I was trying to organize all of my writing pieces together last night when I realized I lost a journal. Seven months of my life gone from May 98 to November 98. I told myself that it doesn't really matter because it's not like I ever reread my journals anyway but still, seven months of my life erased, disappeared just like that.

I've been keeping journals since junior high. My english teachers in junior high and high school made me keep one every school year. I made the mistake of throwing these journals out and I've regretted that decision ever since. God, it would have been so interesting to read about what I was thinking back then, what I was obsessing about, what scared me, what made me happy and what my life was like. Those journals were a record of each of those years. When I search through my own memories for what happened in those six years, I draw a fuzzy blank. I feel like Keanu Reeves in that movie about using the brain for storage. Somewhere along the line, I must have dumped a chunk of memory. Either that or all those of memories are misfiled and basically irretrievable.

I'm hoping that my seven month journal will turn up in my place one day. That somehow I stored where it wasn't supposed to be stored and I will somewhere in the future be able to read what my life was like from May to November 98.

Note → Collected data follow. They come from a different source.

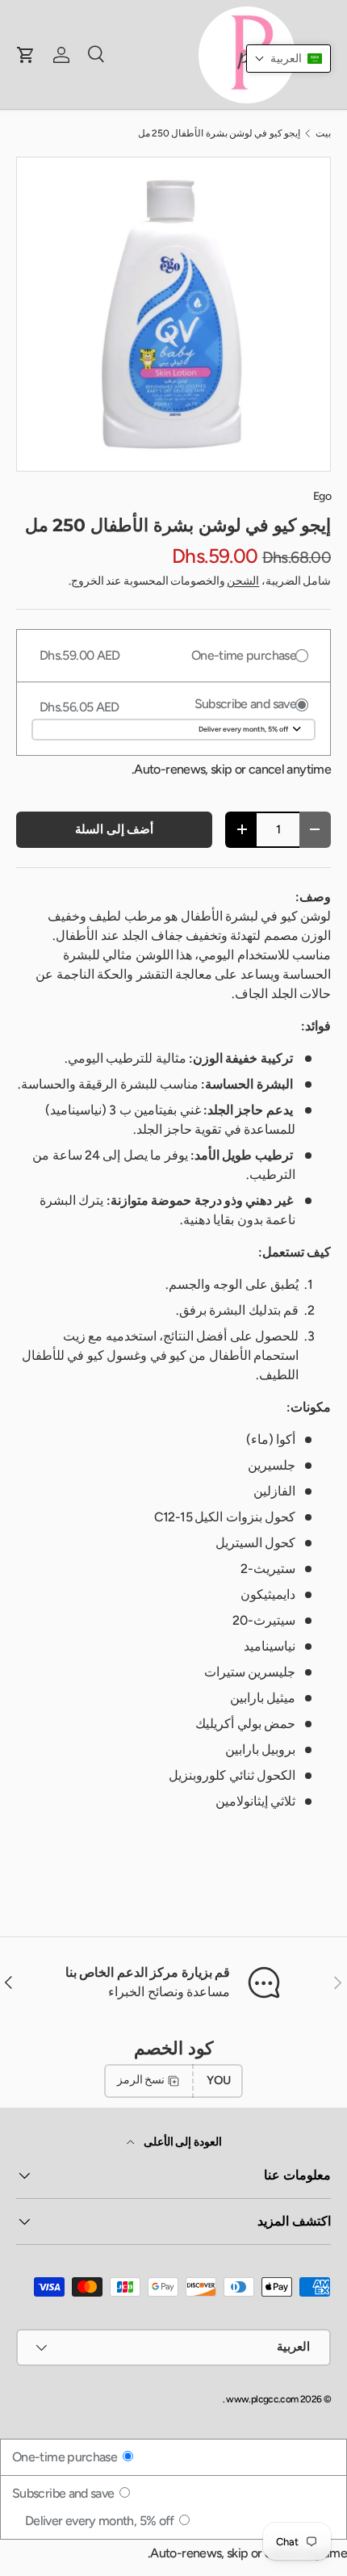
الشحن (243, 581)
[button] (288, 58)
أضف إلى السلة (114, 829)
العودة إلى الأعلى (181, 2142)
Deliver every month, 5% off (101, 2520)
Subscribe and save (64, 2493)
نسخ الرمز (141, 2080)
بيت (323, 133)
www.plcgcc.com (262, 2399)
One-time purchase (66, 2457)
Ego (322, 496)
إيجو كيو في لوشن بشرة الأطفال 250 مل (219, 133)
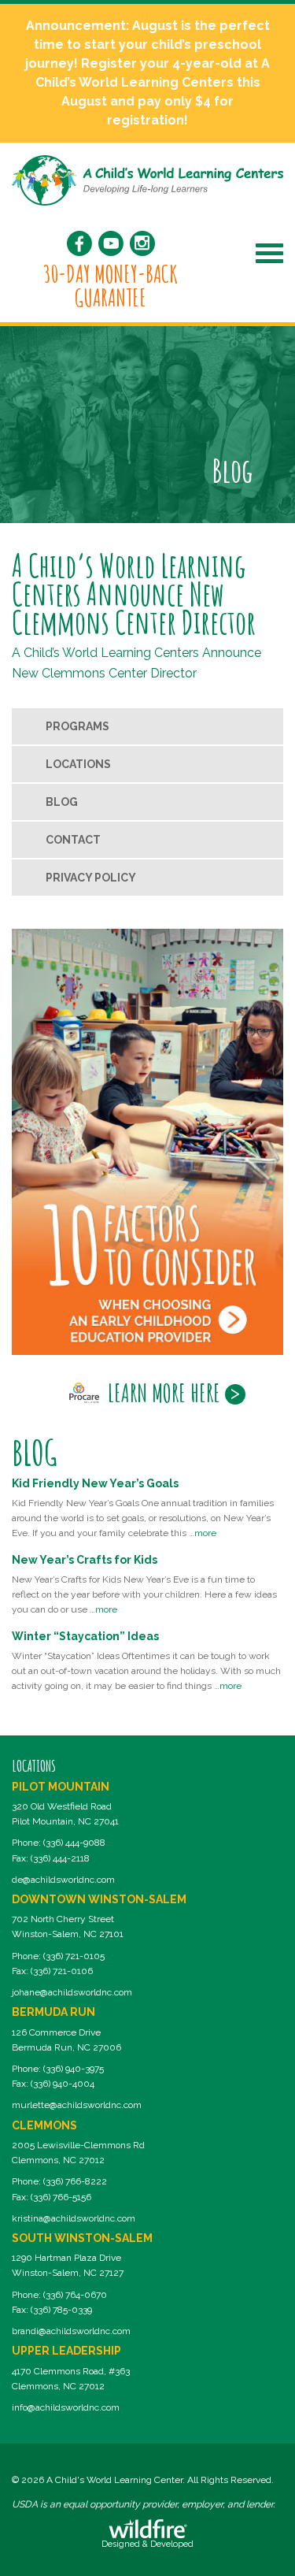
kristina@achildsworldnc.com (73, 2218)
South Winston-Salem (82, 2238)
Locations (78, 764)
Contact (73, 839)
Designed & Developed (147, 2544)
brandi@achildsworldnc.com (71, 2331)
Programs (77, 726)
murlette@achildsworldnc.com (77, 2104)
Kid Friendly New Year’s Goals (95, 1483)
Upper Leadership (66, 2350)
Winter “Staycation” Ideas (85, 1636)
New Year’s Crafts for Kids (84, 1559)
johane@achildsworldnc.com (72, 1992)
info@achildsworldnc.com (66, 2407)
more (205, 1533)
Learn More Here (164, 1392)
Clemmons (44, 2125)
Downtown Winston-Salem (99, 1899)
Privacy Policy (91, 877)
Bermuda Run (53, 2012)
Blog (62, 802)
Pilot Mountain (60, 1786)
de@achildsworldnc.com (63, 1879)
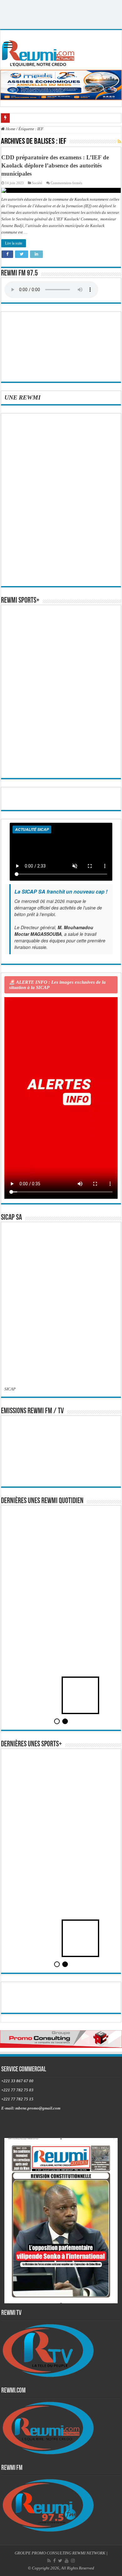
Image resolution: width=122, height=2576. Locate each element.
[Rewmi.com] (39, 51)
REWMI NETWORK (88, 2553)
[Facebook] (54, 2560)
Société (37, 183)
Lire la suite (13, 243)
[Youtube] (66, 2560)
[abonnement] (119, 141)
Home (10, 128)
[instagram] (72, 2560)
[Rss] (49, 2560)
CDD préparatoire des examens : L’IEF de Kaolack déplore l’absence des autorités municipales (55, 165)
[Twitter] (60, 2560)
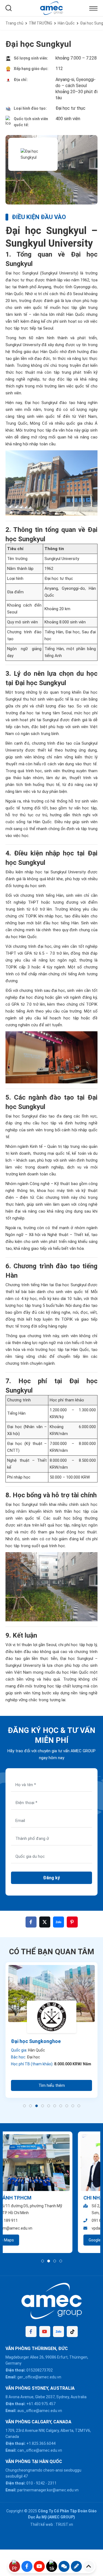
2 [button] (30, 2105)
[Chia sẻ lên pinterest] (72, 1922)
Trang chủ (14, 23)
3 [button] (36, 2105)
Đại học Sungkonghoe (36, 2041)
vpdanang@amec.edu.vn (41, 2228)
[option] (51, 2030)
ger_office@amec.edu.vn (39, 2377)
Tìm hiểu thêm (51, 2085)
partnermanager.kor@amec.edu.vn (48, 2490)
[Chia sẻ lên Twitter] (44, 1922)
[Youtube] (44, 2331)
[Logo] (51, 8)
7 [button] (60, 2105)
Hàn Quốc (66, 23)
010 (29, 2483)
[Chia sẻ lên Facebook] (31, 1922)
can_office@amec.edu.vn (39, 2450)
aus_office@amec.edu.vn (39, 2410)
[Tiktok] (72, 2331)
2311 (52, 2483)
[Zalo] (58, 2331)
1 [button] (24, 2105)
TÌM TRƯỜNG (40, 23)
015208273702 (39, 2370)
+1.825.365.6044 (40, 2443)
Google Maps (27, 2240)
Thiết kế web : (42, 2524)
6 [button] (54, 2105)
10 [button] (78, 2105)
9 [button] (72, 2105)
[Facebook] (31, 2331)
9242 (40, 2483)
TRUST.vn (64, 2524)
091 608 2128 (31, 2220)
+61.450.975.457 (40, 2404)
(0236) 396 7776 (60, 2220)
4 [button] (42, 2105)
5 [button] (48, 2105)
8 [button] (66, 2105)
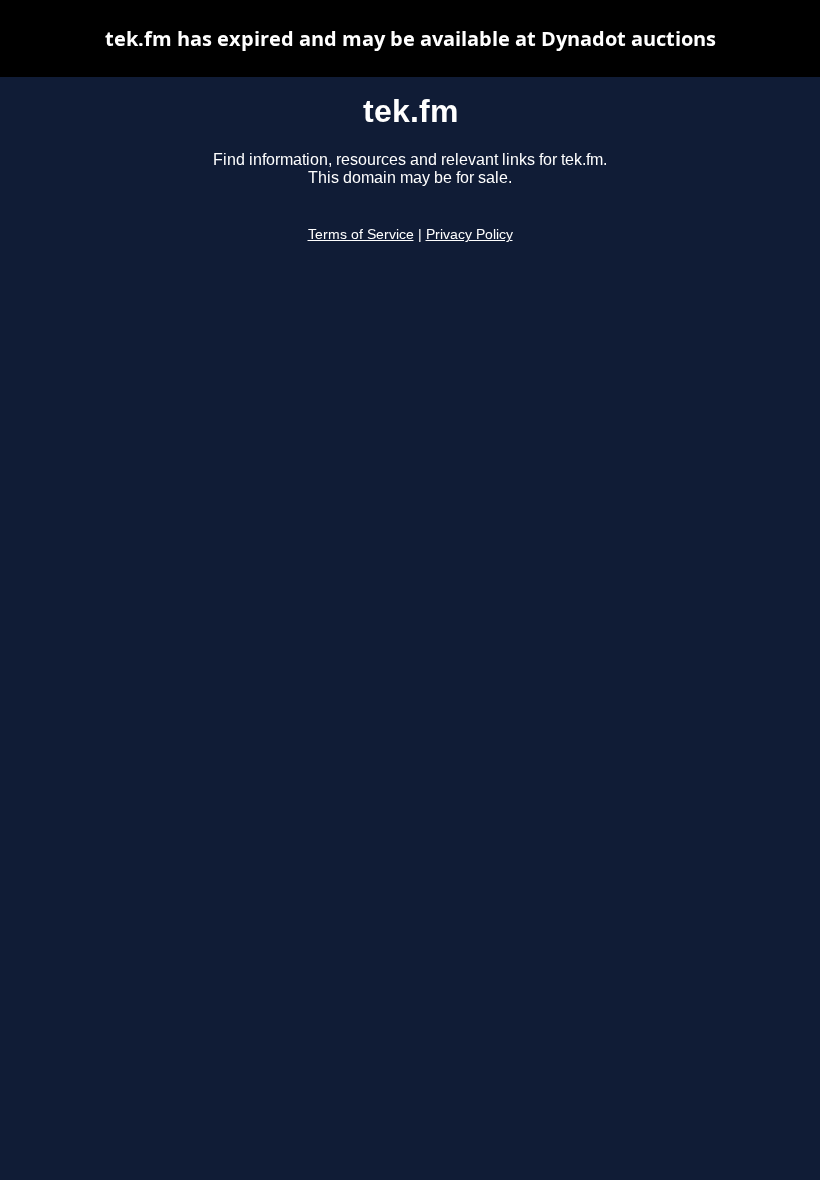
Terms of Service (361, 234)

I wonder if it will be depressing like that Samuel Beckett play, "Krapp's Last Tape". I saw this play in Berkeley last year. A man made recordings of his voice instead of journals. In the play, the man now about 80, totally decrepit, somewhat senile, with all those signs of aging that scare me. Loose wrinkled skin, slow agonizing movements, mouth that never quite close with a little saliva always dripping out and those old people's eyes that are semi clouded over from cataracts waiting to burst forth. Old people seem to also be covered with a layer of film made of grime, memories and sins from the past and the stench of death. The old man listens to a tape of himself at a much younger age when he was probably 40. The old man shows no emotion really, just the weariness of death. But the younger man's voice is alread full of regret as he goes over a lost love, lost opportunities, lost chances. Is that when death and old age start, when you start to regret your life so that by the time you reach a really old age, the regret wraps itself around you, becomes part of your being and becomes incorporated into your dying process to where you have to surround yourself with it by listening to old tapes of yourself. Talk about being in a hell of your own making. But it's Beckett, so maybe it's not that hellish after all because after all, you have the tapes to prove you at least did have a love, did have opportunities, did have chances. Was it John Donne who said in Paradise Lost, "Tis better to have loved once than to have never loved at all". Perhaps that is Beckett's small ray of hope for this man, he at least lived a life and has the tapes to prove it, listen to it, relive it over and over again.